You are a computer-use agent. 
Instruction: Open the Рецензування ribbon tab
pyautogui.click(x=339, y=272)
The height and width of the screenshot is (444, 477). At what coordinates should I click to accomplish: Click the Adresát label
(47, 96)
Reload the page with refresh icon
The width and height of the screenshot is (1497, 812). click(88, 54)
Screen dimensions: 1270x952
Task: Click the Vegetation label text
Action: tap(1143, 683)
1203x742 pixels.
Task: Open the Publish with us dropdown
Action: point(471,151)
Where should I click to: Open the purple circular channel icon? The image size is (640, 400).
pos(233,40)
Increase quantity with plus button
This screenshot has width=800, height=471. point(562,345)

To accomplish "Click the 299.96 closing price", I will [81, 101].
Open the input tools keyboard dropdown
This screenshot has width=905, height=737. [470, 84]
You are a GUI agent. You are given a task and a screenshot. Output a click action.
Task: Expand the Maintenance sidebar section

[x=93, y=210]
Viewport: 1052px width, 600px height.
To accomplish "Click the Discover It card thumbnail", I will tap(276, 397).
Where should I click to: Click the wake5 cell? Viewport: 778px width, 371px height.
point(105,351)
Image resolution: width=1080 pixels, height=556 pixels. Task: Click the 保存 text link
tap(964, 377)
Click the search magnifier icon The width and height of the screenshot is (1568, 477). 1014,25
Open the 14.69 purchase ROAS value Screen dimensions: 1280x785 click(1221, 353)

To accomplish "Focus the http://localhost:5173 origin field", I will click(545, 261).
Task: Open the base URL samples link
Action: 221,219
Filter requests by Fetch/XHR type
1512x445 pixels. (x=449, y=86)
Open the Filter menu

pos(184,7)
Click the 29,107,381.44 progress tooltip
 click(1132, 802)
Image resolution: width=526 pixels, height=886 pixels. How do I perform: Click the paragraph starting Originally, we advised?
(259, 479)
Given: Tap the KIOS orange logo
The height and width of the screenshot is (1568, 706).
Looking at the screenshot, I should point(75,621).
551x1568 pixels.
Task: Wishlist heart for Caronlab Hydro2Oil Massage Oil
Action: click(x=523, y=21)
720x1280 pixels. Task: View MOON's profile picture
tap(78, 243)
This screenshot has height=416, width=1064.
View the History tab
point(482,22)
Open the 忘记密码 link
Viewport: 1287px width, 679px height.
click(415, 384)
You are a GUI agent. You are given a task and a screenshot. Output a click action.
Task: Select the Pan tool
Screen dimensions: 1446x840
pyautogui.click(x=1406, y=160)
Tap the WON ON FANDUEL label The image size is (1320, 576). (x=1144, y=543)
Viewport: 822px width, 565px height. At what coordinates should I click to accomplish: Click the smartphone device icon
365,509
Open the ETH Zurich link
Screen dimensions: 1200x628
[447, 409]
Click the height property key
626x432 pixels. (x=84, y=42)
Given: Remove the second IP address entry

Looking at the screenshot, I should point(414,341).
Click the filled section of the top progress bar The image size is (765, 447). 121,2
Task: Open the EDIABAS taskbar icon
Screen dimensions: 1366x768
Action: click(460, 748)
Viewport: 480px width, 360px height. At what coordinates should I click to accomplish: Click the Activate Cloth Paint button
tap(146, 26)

▶ _Exercise_
Write the records out once more. Change nothing.

▶ _Expected output_
You are a computer-use agent. 
Instruction: Open the Рецензування ribbon tab
pyautogui.click(x=339, y=272)
The height and width of the screenshot is (444, 477). At what coordinates should I click to accomplish: Click the Adresát label
(47, 96)
Reload the page with refresh icon
The width and height of the screenshot is (1497, 812). click(88, 54)
Screen dimensions: 1270x952
Task: Click the Vegetation label text
Action: tap(1143, 683)
1203x742 pixels.
Task: Open the Publish with us dropdown
Action: point(471,151)
Where should I click to: Open the purple circular channel icon? The image size is (640, 400).
pos(233,40)
Increase quantity with plus button
This screenshot has width=800, height=471. point(562,345)

To accomplish "Click the 299.96 closing price", I will [81, 101].
Open the input tools keyboard dropdown
This screenshot has width=905, height=737. [470, 84]
You are a GUI agent. You are given a task and a screenshot. Output a click action.
Task: Expand the Maintenance sidebar section

[x=93, y=210]
Viewport: 1052px width, 600px height.
To accomplish "Click the Discover It card thumbnail", I will tap(276, 397).
Where should I click to: Click the wake5 cell? Viewport: 778px width, 371px height.
point(105,351)
Image resolution: width=1080 pixels, height=556 pixels. Task: Click the 保存 text link
tap(964, 377)
Click the search magnifier icon The width and height of the screenshot is (1568, 477). 1014,25
Open the 14.69 purchase ROAS value Screen dimensions: 1280x785 click(1221, 353)

To accomplish "Focus the http://localhost:5173 origin field", I will click(545, 261).
Task: Open the base URL samples link
Action: 221,219
Filter requests by Fetch/XHR type
1512x445 pixels. (x=449, y=86)
Open the Filter menu

pos(184,7)
Click the 29,107,381.44 progress tooltip
 click(1132, 802)
Image resolution: width=526 pixels, height=886 pixels. How do I perform: Click the paragraph starting Originally, we advised?
(259, 479)
Given: Tap the KIOS orange logo
The height and width of the screenshot is (1568, 706).
Looking at the screenshot, I should point(75,621).
551x1568 pixels.
Task: Wishlist heart for Caronlab Hydro2Oil Massage Oil
Action: click(x=523, y=21)
720x1280 pixels. Task: View MOON's profile picture
tap(78, 243)
This screenshot has height=416, width=1064.
View the History tab
point(482,22)
Open the 忘记密码 link
Viewport: 1287px width, 679px height.
click(415, 384)
You are a GUI agent. You are given a task and a screenshot. Output a click action.
Task: Select the Pan tool
Screen dimensions: 1446x840
pyautogui.click(x=1406, y=160)
Tap the WON ON FANDUEL label The image size is (1320, 576). (x=1144, y=543)
Viewport: 822px width, 565px height. At what coordinates should I click to accomplish: Click the smartphone device icon
365,509
Open the ETH Zurich link
Screen dimensions: 1200x628
[447, 409]
Click the height property key
626x432 pixels. (x=84, y=42)
Given: Remove the second IP address entry

Looking at the screenshot, I should point(414,341).
Click the filled section of the top progress bar The image size is (765, 447). 121,2
Task: Open the EDIABAS taskbar icon
Screen dimensions: 1366x768
Action: click(460, 748)
Viewport: 480px width, 360px height. At what coordinates should I click to accomplish: Click the Activate Cloth Paint button
tap(146, 26)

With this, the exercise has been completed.